Я взял шар в ладони. Он ярко светился, но когда мать и отец направились к двери, сияние померкло. Не просто стало тусклее – исчезло. Я сосредоточился, пытаясь заставить его вновь засветиться. Тщетно.
«Давай же! – говорил я себе. – Ты делал это тысячу раз!»
Ничего. Свет словно бы умер. В голове снова зазвучал холодный голос Ра-мета: «Ты окажешься среди ше-теп, где тебе самое место».
– Джен-теп должны быть сильными, – повторил отец, выходя их комнаты.
Я поднял взгляд и понял, что он говорит не со мной. Он говорил сам с собой – как делают люди, готовясь к чему-то, что будет очень трудно или очень больно.
До моего шестнадцатого дня рождения оставалось совсем немного. И впервые в жизни я по-настоящему испугался собственного отца.
Глава 8
Абидос
Большую часть дня я провел в своей комнате, то засыпая, то просыпаясь, а в промежутках между сном и явью – глядя на шарик, который по-прежнему держал в руках. Мне удалось выдавить из него слабенькое мерцание, не ярче огня свечи. В конце концов я просто швырнул шар об стену. Он даже не соизволил разбиться. Еще одна проверка – и снова мимо. Никто не принесет мне на блюдечке золотой диск – символ пройденного испытания.
Так я и лежал в постели, держа руки перед собой – мечтая, чтобы узоры на шести татуировках наконец-то озарились светом, заискрились, означая, что теперь мне подвластны заклинания. Это было нечестно! Всю жизнь я делал то, что должен делать посвященный джен-теп. Я заучивал идеальное произношение каждого заклинания, совершенствовался в каждом жесте. Я мог с идеальной ясностью держать в голове образ любого заклятия – даже если вокруг меня грохотала и бушевала буря. Но все это не имело значения. Татуировки не светились…
Я ощущал обиду и разочарование. В отчаянии я царапал татуировки ногтями, раздирая кожу до крови, – пусть и знал, что от этого не будет толку. Так их не оживить. Нужна магия. Нужна сила. А их-то у меня и не было.

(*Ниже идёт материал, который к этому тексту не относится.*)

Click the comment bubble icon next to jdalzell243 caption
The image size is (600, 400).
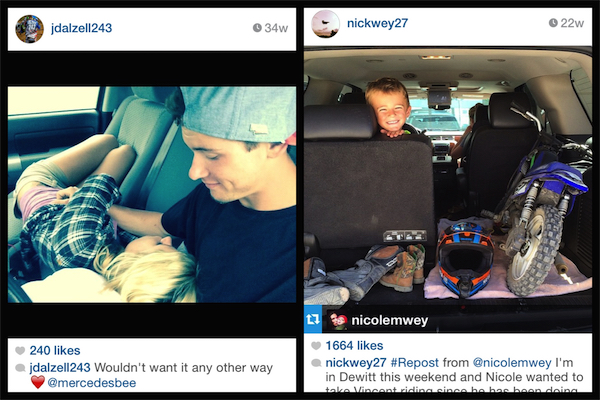click(20, 368)
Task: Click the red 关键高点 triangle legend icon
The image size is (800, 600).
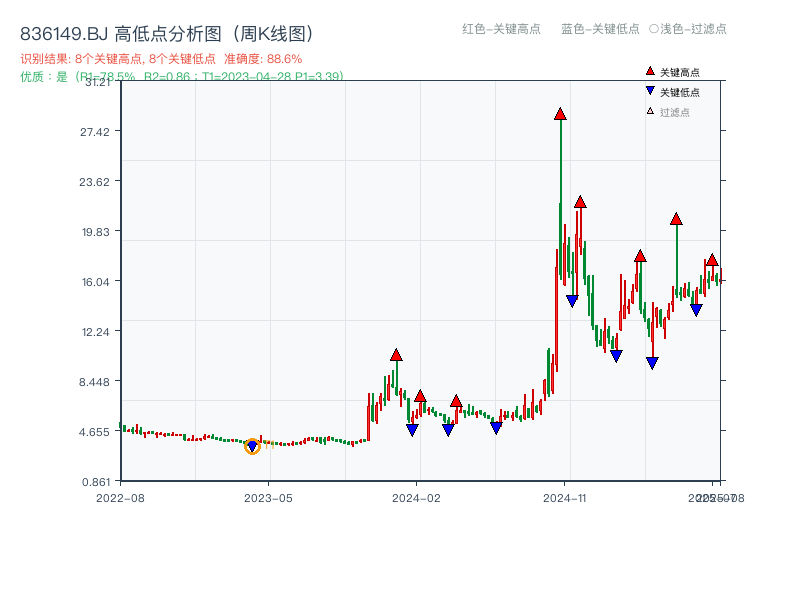Action: point(649,70)
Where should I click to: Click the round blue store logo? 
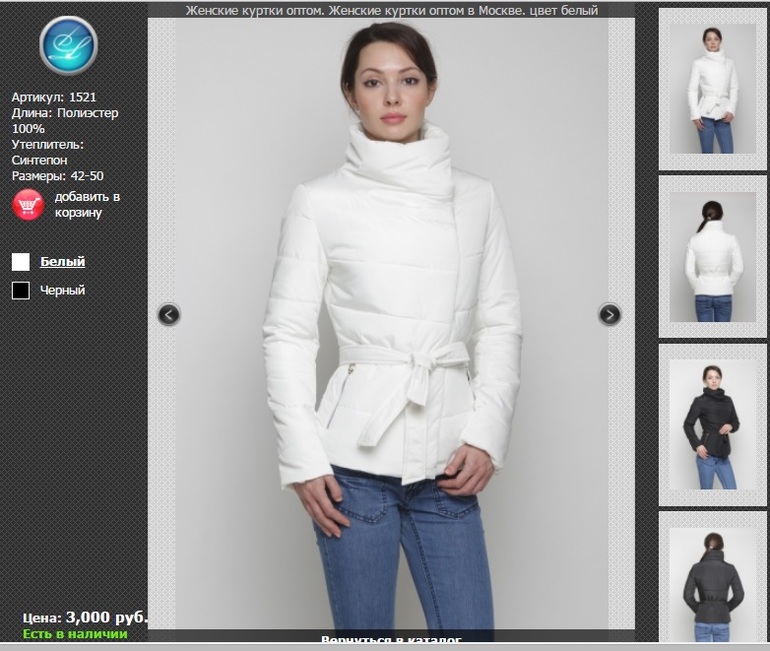68,46
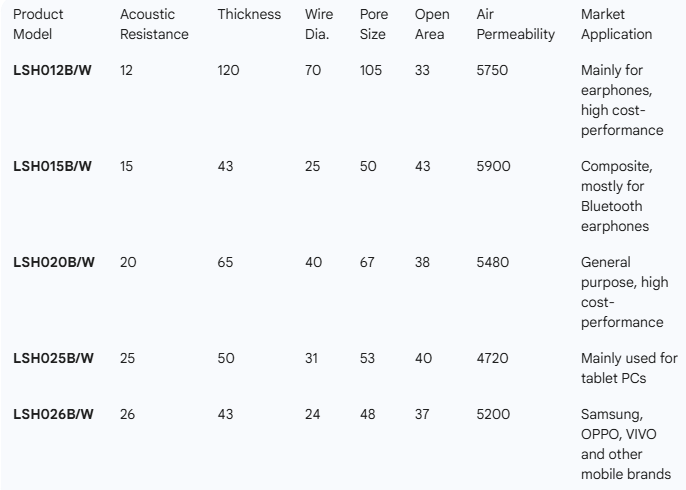Screen dimensions: 686x490
Task: Click the Wire Dia. column header
Action: pyautogui.click(x=320, y=25)
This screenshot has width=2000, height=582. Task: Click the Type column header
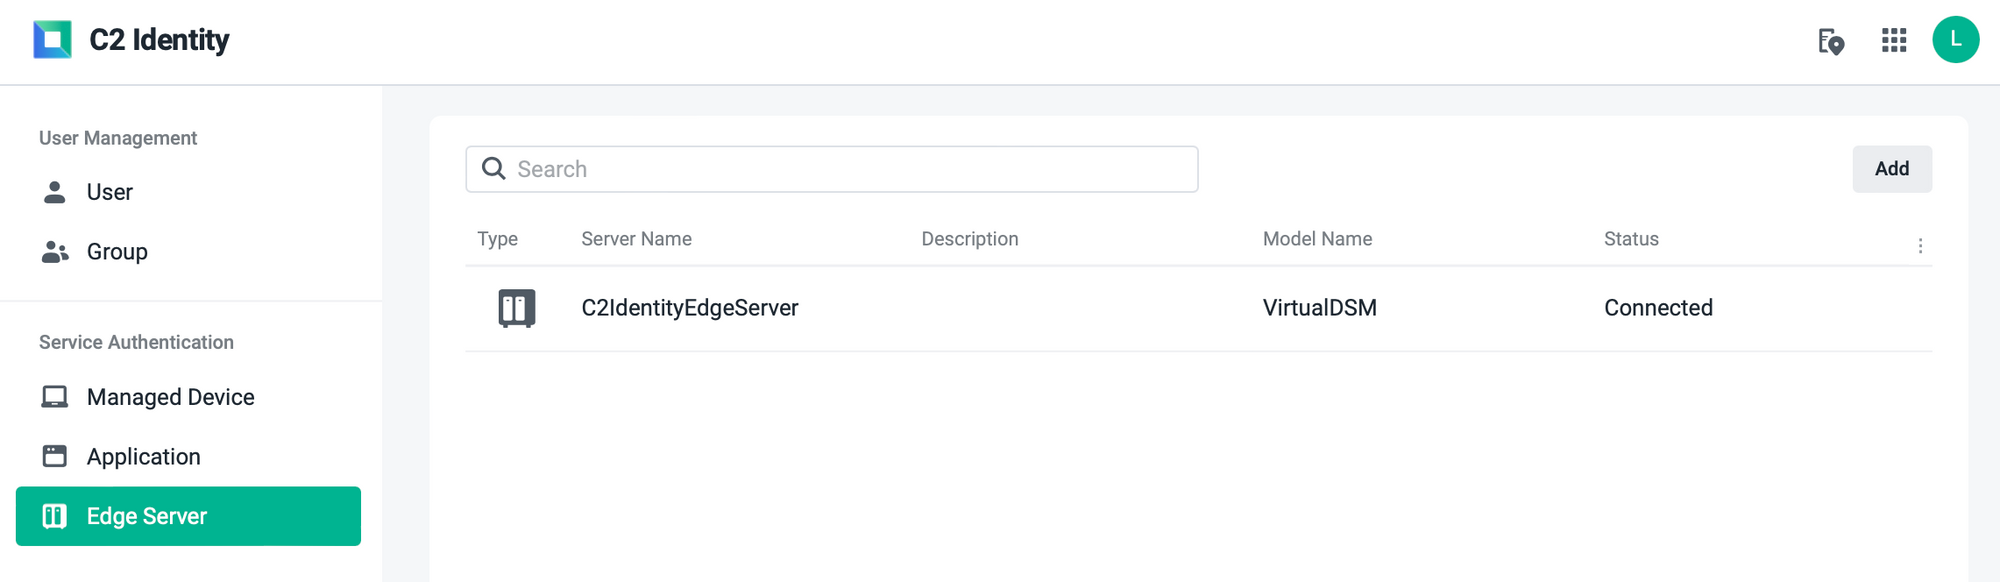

Я вцепился зубами в одеяло, боясь, что отец или мать – или, хуже того, Шелла – услышат, как я плачу. Я ненавидел весь мир, понимая, что однажды придется смириться и принять ту судьбу, которая мне уготована. Я стану ше-теп. Клерком или слугой. Хотя ни покорность, ни раболепие никогда не были моими сильными сторонами…
Нужно что-то придумать!
Отец назвал меня лжецом и мошенником. Ладно! Если только это я умею, значит, буду лгать и мошенничать, чтобы заполучить магию. Раз нет другого пути, я пойду этим. У нас есть легенды о медеках, которые воровали магию у богов или духов. Они пили колдовские зелья и проводили тайные ритуалы, чтобы заполучить могучие заклинания. Конечно, в этих историях медеки были ворами, а не героями. Что ж, стало быть, я стану первым героем.
Стук в дверь вернул меня с небес на землю.
– Да, – сказал я. Мне не хотелось никого видеть. Но и демонстрировать это я не собирался.
Свет в комнате не горел, и я не сразу рассмотрел вошедшего. Тень в дверях превратилась в человека с подносом в руках, и я узнал Абидоса.
«Дядю Абидоса», – напомнил я себе.
– Ты весь день ничего не ел, – тихо сказал он.
Странно, что он принес мне еду. В нашем доме существовали на этот счет строгие правила: есть полагается в кругу семьи. Если я или Шелла не желали выходить из комнаты, то просто оставались без обеда. Прошлой ночью, когда я болел, у меня еще была уважительная причина. Но сегодня?…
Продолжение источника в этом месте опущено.